Source data

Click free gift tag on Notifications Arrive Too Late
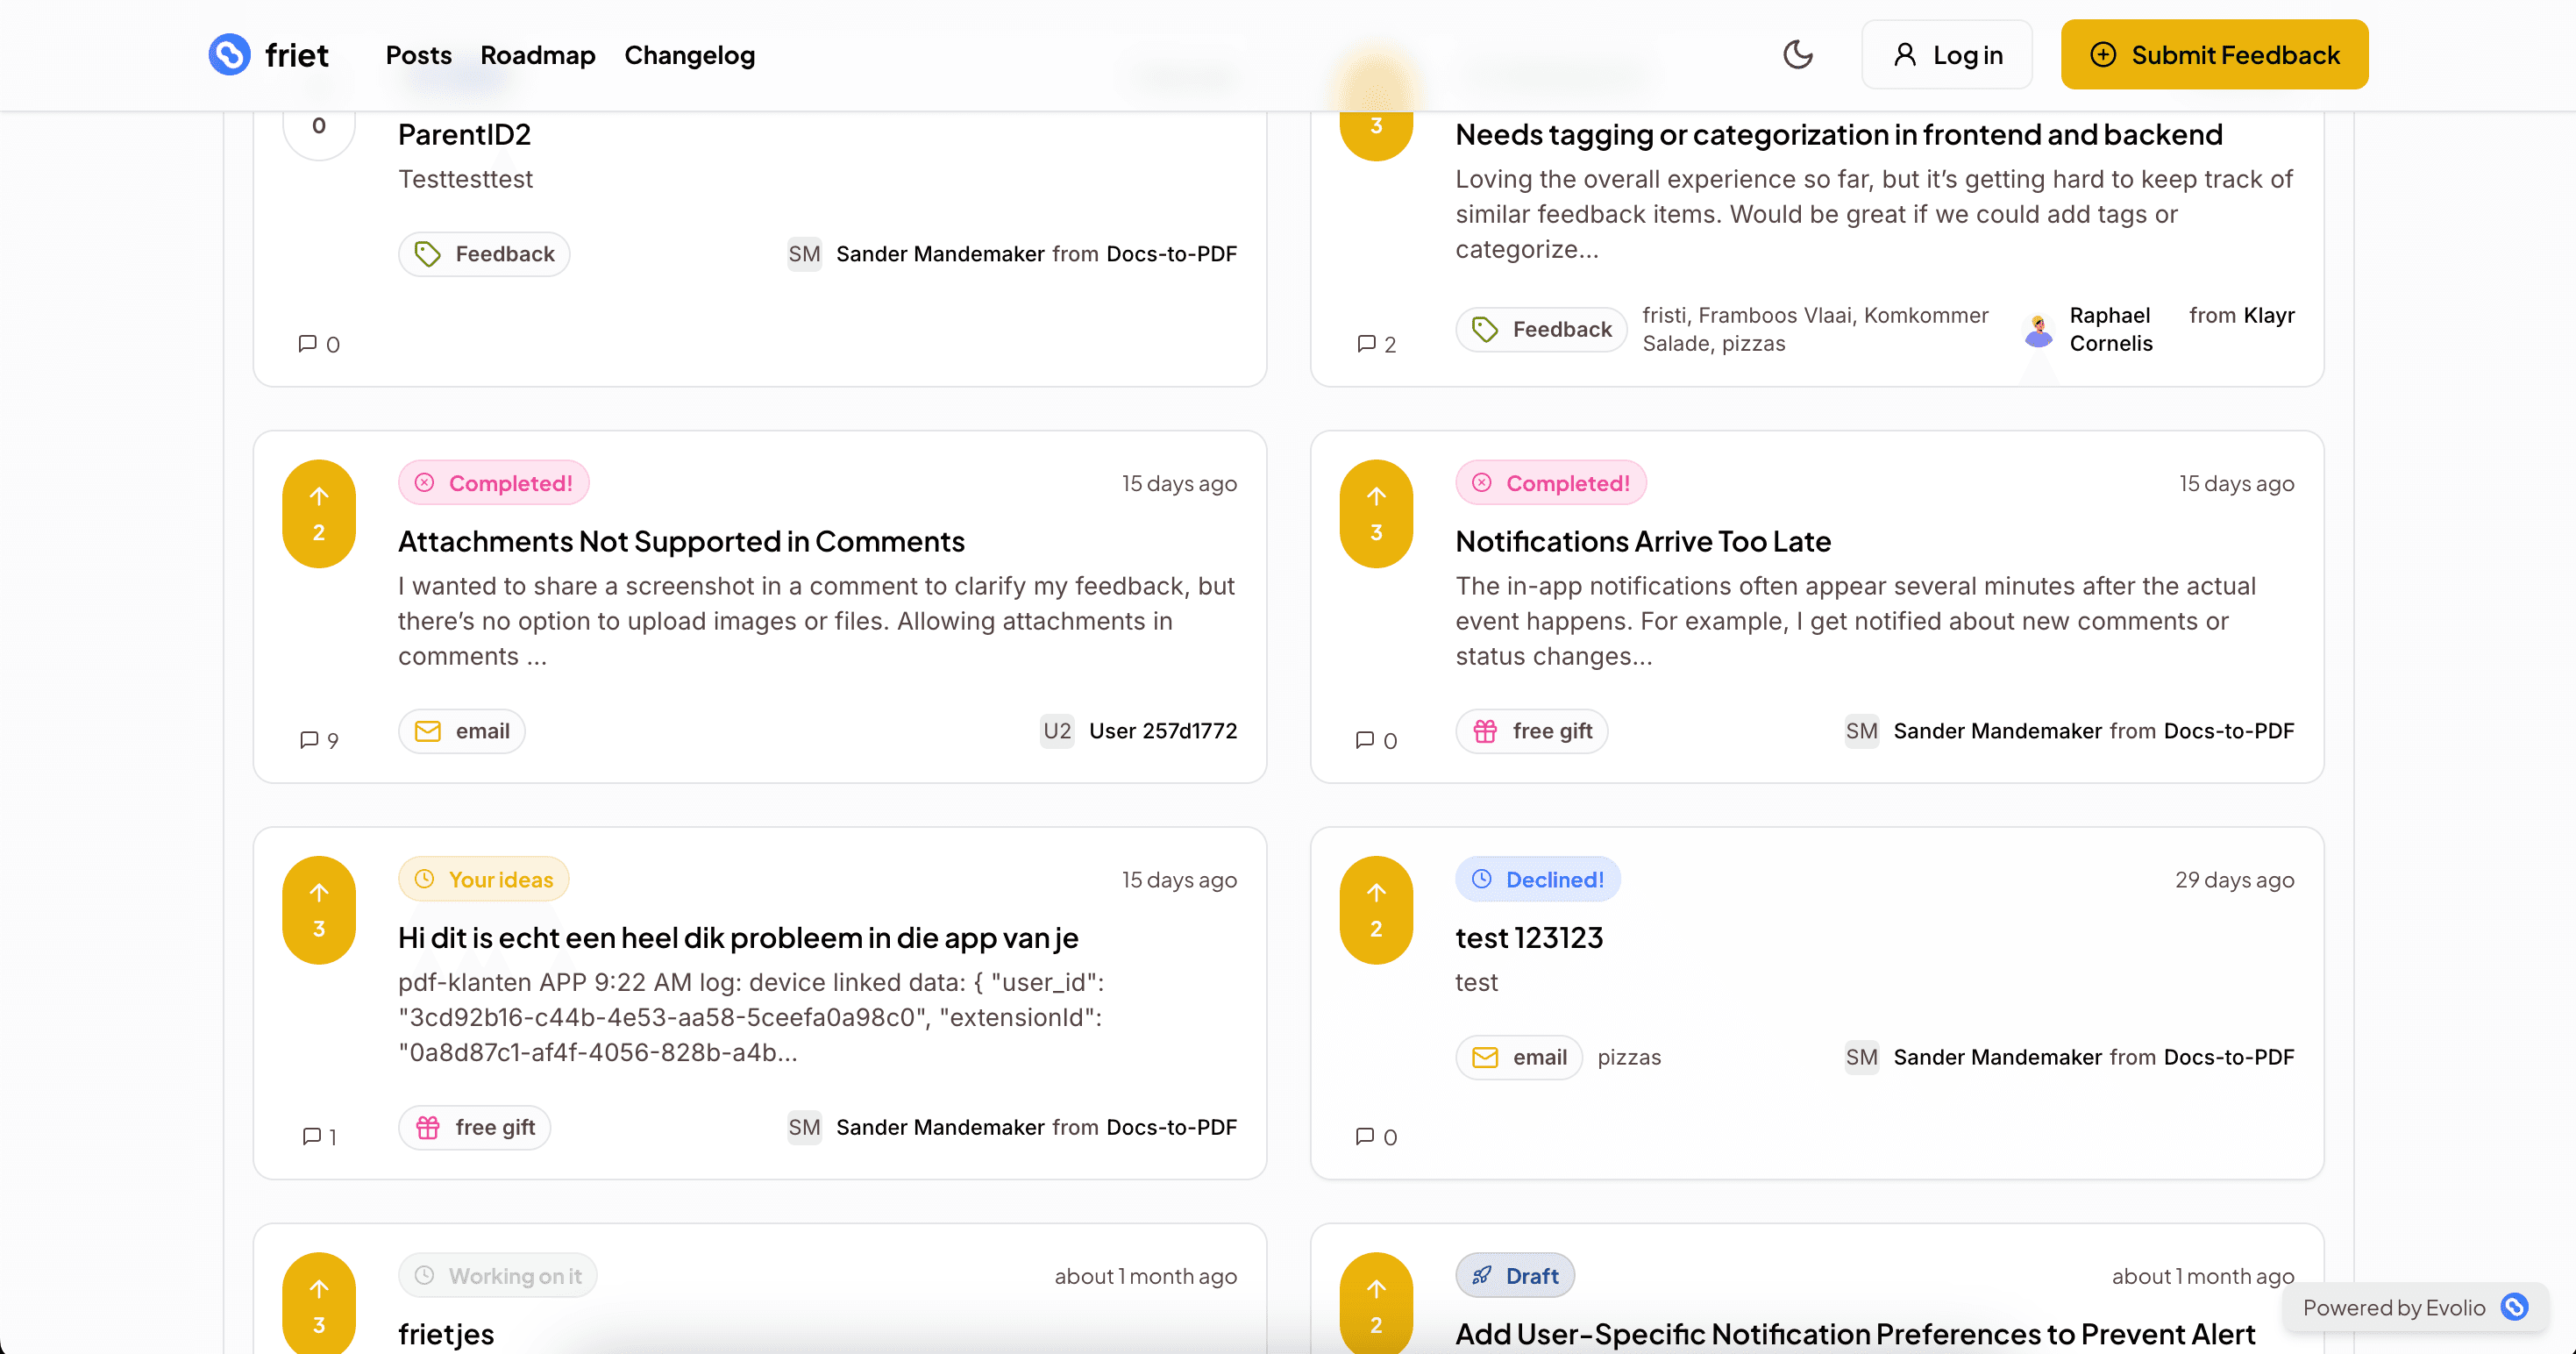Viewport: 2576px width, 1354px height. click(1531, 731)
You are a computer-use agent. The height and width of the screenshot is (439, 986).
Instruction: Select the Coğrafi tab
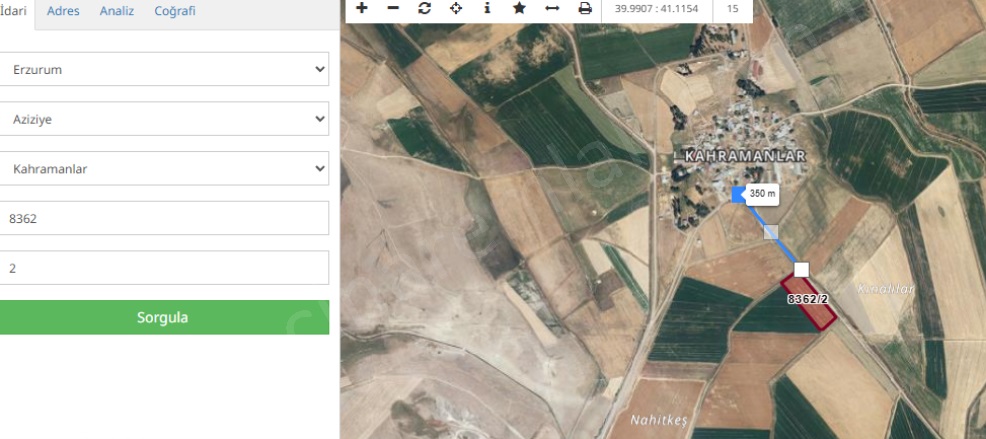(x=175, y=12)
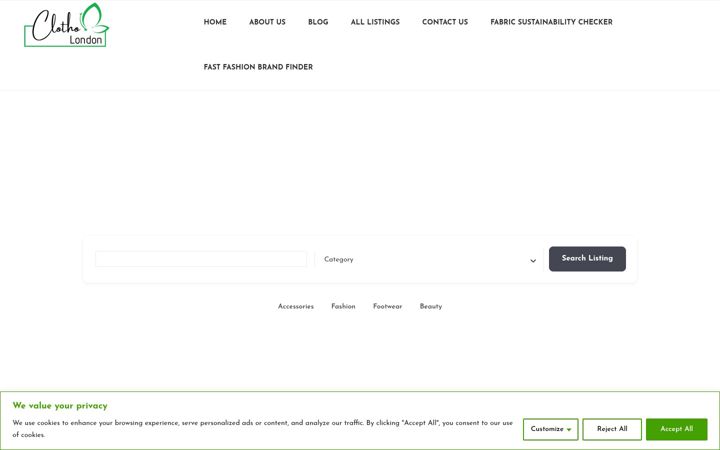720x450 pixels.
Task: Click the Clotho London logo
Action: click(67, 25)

_Aim_
Reproduce the entries verbatim from the line with "You are a computer-use" through the final line of the entries, including both of those lines. Omit the pictures.

_Answer below_
You are a computer-use agent. The height and width of the screenshot is (439, 986).
Instruction: Select the Coğrafi tab
(x=175, y=12)
720x450 pixels.
Task: Click the Clotho London logo
Action: click(67, 25)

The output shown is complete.